[Task brief] Can you change every "Given:" in the items below to "Goal:" and leave everything else the same?

[Data to process]
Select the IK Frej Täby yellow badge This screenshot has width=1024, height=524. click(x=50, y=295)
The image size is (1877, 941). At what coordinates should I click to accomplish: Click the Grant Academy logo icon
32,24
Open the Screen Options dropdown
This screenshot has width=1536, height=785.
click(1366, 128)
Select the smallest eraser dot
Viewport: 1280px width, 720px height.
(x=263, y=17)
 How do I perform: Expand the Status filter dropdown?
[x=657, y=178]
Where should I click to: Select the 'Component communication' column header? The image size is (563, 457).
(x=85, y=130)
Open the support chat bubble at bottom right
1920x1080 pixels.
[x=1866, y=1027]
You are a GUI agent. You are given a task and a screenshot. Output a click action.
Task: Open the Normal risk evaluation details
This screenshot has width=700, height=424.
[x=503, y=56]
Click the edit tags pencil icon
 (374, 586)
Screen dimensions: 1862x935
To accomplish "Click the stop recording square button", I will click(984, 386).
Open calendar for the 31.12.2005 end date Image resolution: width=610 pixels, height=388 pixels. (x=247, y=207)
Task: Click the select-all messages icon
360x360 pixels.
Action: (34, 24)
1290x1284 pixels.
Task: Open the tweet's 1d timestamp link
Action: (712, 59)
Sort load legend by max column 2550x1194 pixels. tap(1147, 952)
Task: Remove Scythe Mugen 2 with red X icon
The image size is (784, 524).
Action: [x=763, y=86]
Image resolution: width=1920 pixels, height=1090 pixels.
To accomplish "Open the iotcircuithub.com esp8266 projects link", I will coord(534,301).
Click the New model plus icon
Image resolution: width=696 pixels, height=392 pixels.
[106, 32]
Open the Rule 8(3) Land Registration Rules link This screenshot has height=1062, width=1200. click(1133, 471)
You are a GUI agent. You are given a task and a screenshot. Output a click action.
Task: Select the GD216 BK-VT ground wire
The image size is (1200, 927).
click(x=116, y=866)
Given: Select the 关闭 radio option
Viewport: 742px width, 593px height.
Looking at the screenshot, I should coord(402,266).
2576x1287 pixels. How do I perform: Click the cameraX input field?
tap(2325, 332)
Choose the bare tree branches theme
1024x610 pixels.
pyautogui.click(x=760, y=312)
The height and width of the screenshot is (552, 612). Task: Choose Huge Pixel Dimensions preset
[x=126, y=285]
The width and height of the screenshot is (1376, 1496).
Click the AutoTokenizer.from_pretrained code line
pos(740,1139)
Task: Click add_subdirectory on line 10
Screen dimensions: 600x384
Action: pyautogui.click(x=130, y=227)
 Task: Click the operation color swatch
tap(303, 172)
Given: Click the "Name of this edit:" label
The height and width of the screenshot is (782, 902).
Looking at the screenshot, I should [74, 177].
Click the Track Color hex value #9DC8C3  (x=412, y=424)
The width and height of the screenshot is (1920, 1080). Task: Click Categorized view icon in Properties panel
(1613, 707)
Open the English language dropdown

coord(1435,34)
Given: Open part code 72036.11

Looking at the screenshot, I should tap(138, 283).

[Written answer]
Select the IK Frej Täby yellow badge This screenshot has width=1024, height=524. click(x=50, y=295)
The image size is (1877, 941). At what coordinates should I click to accomplish: Click the Grant Academy logo icon
32,24
Open the Screen Options dropdown
This screenshot has width=1536, height=785.
click(1366, 128)
Select the smallest eraser dot
Viewport: 1280px width, 720px height.
(x=263, y=17)
 How do I perform: Expand the Status filter dropdown?
[x=657, y=178]
Where should I click to: Select the 'Component communication' column header? The image size is (563, 457).
(x=85, y=130)
Open the support chat bubble at bottom right
1920x1080 pixels.
[x=1866, y=1027]
You are a GUI agent. You are given a task and a screenshot. Output a click action.
Task: Open the Normal risk evaluation details
This screenshot has width=700, height=424.
[x=503, y=56]
Click the edit tags pencil icon
 (374, 586)
Screen dimensions: 1862x935
To accomplish "Click the stop recording square button", I will click(984, 386).
Open calendar for the 31.12.2005 end date Image resolution: width=610 pixels, height=388 pixels. (x=247, y=207)
Task: Click the select-all messages icon
360x360 pixels.
Action: (34, 24)
1290x1284 pixels.
Task: Open the tweet's 1d timestamp link
Action: (712, 59)
Sort load legend by max column 2550x1194 pixels. tap(1147, 952)
Task: Remove Scythe Mugen 2 with red X icon
The image size is (784, 524).
Action: [x=763, y=86]
Image resolution: width=1920 pixels, height=1090 pixels.
To accomplish "Open the iotcircuithub.com esp8266 projects link", I will coord(534,301).
Click the New model plus icon
Image resolution: width=696 pixels, height=392 pixels.
[106, 32]
Open the Rule 8(3) Land Registration Rules link This screenshot has height=1062, width=1200. click(1133, 471)
You are a GUI agent. You are given a task and a screenshot. Output a click action.
Task: Select the GD216 BK-VT ground wire
The image size is (1200, 927).
click(x=116, y=866)
Goal: Select the 关闭 radio option
Viewport: 742px width, 593px height.
Looking at the screenshot, I should coord(402,266).
2576x1287 pixels. How do I perform: Click the cameraX input field?
tap(2325, 332)
Choose the bare tree branches theme
1024x610 pixels.
pyautogui.click(x=760, y=312)
The height and width of the screenshot is (552, 612). Task: Choose Huge Pixel Dimensions preset
[x=126, y=285]
The width and height of the screenshot is (1376, 1496).
Click the AutoTokenizer.from_pretrained code line
pos(740,1139)
Task: Click add_subdirectory on line 10
Screen dimensions: 600x384
Action: pyautogui.click(x=130, y=227)
 Task: Click the operation color swatch
tap(303, 172)
Goal: Click the "Name of this edit:" label
The height and width of the screenshot is (782, 902).
Looking at the screenshot, I should [74, 177].
Click the Track Color hex value #9DC8C3  (x=412, y=424)
The width and height of the screenshot is (1920, 1080). Task: Click Categorized view icon in Properties panel
(1613, 707)
Open the English language dropdown

coord(1435,34)
Goal: Open part code 72036.11

Looking at the screenshot, I should tap(138, 283).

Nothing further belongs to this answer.